The KML structure in image above is a series of simple placemarks.
<?xml version="1.0" encoding="UTF-8"?>
<kml xmlns="http://www.opengis.net/kml/2.2">
<Document>
<Placemark>
<name>P1</name>
<Point><coordinates>98.92,45.29</coordinates></Point>
</Placemark>
...
<Placemark>
<name>P100000</name>
<Point><coordinates>178.93,23.03</coordinates></Point>
</Placemark>
</Document>
</kml>
Recommend to create minimalized KML output using R or Python code, etc. to streamline the KML output rather than try to import a large CSV or shapefile directly to Google Earth Pro.
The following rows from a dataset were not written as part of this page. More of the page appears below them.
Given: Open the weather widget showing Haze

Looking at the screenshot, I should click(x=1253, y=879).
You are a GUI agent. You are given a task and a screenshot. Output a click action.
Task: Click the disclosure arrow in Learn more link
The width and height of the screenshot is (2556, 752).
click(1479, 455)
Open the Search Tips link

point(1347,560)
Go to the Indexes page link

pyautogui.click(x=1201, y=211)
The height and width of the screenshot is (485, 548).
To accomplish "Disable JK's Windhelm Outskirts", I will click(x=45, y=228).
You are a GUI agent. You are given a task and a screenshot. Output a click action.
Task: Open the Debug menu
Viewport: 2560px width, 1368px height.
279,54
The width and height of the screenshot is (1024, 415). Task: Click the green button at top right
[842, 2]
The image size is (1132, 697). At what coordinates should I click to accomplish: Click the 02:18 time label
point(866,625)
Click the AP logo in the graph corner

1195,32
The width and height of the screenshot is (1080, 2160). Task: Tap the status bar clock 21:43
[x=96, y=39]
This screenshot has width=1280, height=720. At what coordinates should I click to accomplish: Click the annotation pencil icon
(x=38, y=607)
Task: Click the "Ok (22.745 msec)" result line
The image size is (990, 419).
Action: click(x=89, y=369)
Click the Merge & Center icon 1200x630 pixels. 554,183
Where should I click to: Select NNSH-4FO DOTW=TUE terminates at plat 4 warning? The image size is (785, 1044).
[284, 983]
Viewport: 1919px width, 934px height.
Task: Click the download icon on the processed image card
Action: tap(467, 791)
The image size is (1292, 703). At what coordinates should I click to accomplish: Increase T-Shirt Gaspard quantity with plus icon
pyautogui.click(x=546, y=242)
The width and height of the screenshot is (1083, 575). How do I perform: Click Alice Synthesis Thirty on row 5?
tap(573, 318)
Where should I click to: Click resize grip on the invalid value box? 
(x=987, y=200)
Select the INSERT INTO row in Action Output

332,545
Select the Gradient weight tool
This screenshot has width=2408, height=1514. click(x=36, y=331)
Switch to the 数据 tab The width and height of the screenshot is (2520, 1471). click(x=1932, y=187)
The GE Pro import wizard will create KML with BalloonStyle, Schema, and ExtendedData elements which works well for small datasets but creates problems for large ones.
If number of points is very large and still causes performance issues or crashes Google Earth Pro, here are three options to further structure the KML to make it work.
Subset/group the points into multiple KML files splitting the data into whatever smaller groups make sense and view the data one KML file at time.
If data is temporal then add a <TimeStamp>
or <TimeSpan>
to each of the placemarks and add a <LookAt>
element with a <gx:TimeSpan>
to the KML with a small time slice to show only a portion of the data at startup.
If data is spread over a large geographic area then splitting the placemarks into Folders and adding a Region to the Folder can help auto-display a subset of the data at a time. Likewise, the subsets can be created as sub KML files and the Region added to the NetworkLink in the master KML file with links to the sub KML files.
For more details, here's a tutorial on Regions in KML
https://developers.google.com/kml/documentation/regions
For large data, you can customize your KML adding Styles, Schemas, ExtendedData, descriptions, etc. after it correctly loads in Google Earth.